Evolution of rhodium(III) and iridium(III) chelates as metallonucleases

Half sandwich cationic mononuclear rhodium(III) and iridium(III) complexes [(η5-C5Me5)M(L)Cl]Cl·2H2O where L = dipyridylamine (dpa) (M = Rh, 1 and Ir, 2) and dipyridylketone (dpk) (M = Rh, 3 and Ir, 4) have been synthesized and characterized. The structure of a representative complex (1) was authenticated by single crystal X-ray diffraction analysis. Complexes 1–4 have been fully characterized by various physicochemical techniques, namely elemental analysis, spectral (IR, 1H, NMR, UV–Vis), electrochemical studies (cyclic voltammetry (CV) and differential pulse voltammetry (DPV)). Notably, the UV absorption spectral titrations of the synthesized complexes with DNA reveal that the complexes bind to calf thymus DNA (CT-DNA) through the intercalation mode. The DNA solution hydrodynamic volume (viscosity) measurements show that the interaction of the compounds with CT-DNA occurs by classical intercalation. A molecular docking study suggested intercalation between the synthesized compounds and nucleotide base pairs.

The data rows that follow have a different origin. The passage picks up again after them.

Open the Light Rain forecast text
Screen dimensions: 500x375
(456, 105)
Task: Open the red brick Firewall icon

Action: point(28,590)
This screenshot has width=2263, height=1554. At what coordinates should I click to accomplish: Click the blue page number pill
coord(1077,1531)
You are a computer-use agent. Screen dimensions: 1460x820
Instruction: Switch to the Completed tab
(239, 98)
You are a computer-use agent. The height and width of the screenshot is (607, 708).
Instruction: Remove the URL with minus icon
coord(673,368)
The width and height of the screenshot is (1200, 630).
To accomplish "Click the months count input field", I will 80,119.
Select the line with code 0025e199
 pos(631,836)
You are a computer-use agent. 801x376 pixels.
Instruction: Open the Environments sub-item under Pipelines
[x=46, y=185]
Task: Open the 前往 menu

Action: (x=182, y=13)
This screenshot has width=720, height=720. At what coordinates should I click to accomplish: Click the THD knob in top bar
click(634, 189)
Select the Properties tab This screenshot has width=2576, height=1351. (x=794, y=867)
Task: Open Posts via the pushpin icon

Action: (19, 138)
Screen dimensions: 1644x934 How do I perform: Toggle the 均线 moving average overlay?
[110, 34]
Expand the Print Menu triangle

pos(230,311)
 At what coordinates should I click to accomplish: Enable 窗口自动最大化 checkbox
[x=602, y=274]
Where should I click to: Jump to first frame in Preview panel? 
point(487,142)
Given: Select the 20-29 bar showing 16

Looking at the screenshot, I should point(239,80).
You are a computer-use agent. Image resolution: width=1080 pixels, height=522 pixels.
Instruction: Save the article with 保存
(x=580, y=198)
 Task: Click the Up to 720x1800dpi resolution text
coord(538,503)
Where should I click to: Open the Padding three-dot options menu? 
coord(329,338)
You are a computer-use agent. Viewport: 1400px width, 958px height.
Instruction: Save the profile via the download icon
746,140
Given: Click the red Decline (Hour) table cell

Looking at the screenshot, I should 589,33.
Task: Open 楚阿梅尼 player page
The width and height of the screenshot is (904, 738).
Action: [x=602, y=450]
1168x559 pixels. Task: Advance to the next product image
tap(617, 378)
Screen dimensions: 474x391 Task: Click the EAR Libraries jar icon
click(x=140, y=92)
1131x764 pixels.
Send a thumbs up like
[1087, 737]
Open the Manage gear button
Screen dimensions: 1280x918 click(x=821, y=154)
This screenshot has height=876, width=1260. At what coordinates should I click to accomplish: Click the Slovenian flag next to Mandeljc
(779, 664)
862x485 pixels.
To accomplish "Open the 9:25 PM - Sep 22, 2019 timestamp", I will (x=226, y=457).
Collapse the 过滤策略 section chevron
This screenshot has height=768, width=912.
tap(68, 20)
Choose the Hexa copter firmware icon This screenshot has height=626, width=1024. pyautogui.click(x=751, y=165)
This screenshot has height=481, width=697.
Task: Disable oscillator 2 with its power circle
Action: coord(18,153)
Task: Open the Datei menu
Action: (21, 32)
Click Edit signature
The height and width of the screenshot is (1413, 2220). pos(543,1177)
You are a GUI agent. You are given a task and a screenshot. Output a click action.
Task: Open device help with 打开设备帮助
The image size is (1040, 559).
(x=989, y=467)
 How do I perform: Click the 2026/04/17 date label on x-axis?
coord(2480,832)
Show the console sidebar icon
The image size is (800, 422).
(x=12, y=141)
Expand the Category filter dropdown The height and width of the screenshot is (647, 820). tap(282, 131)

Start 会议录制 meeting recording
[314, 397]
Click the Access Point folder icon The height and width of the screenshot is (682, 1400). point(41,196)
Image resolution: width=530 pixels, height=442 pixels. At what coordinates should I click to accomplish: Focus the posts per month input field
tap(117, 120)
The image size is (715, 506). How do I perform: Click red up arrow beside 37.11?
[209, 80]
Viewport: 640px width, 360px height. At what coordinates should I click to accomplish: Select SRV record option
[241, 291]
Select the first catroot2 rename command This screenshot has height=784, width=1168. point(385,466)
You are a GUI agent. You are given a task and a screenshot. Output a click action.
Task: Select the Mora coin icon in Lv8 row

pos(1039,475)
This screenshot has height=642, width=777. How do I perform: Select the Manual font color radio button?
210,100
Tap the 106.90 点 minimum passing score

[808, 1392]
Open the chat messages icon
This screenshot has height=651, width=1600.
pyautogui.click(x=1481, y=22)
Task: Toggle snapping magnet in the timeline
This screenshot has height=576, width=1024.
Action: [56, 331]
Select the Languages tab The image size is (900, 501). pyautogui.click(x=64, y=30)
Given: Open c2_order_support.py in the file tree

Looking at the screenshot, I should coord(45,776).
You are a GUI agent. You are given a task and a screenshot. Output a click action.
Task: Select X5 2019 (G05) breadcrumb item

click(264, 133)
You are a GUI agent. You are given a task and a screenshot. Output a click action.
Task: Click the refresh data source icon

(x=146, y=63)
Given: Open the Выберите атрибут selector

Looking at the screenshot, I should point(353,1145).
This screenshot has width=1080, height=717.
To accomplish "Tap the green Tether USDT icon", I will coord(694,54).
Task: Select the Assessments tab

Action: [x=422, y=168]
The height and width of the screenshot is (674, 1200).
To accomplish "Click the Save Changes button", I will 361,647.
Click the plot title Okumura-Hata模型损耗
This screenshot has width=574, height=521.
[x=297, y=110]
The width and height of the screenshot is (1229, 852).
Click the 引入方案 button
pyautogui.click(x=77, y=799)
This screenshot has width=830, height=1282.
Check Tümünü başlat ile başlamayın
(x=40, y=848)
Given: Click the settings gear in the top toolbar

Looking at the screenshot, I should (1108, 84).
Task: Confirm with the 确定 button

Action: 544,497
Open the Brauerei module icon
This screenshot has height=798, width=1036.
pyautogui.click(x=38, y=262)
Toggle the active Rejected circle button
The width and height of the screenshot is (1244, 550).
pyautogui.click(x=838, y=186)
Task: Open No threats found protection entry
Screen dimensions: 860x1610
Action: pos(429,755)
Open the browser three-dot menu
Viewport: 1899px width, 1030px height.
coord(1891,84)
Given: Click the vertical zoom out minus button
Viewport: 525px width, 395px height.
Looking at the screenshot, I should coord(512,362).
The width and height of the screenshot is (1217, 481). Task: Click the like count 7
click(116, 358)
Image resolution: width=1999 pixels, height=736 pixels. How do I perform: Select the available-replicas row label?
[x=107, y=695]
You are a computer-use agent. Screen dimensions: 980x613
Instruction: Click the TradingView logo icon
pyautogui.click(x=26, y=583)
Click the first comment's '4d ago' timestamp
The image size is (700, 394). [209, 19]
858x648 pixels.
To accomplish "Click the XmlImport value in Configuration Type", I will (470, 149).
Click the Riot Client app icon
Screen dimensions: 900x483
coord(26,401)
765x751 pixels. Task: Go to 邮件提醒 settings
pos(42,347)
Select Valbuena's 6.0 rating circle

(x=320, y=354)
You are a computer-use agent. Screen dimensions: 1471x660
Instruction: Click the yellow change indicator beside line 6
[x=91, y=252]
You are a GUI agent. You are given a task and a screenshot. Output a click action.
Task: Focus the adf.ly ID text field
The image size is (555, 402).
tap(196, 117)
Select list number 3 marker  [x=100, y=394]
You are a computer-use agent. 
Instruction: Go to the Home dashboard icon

Cyclic voltammetry studies of the complexes indicate irreversible oxidation and reduction potentials. A gel electrophoresis assay demonstrates the ability of the complexes to cleave pUC19 DNA. The antibacterial activities were assayed against selected Gram(−ve) and Gram(+ve) microorganisms. The cytotoxic properties of the metal complexes have been evaluated using a brine shrimp lethality bioassay. The results suggest that the binding affinity of 1–4 lies in the order 1 > 4 > 2 > 3.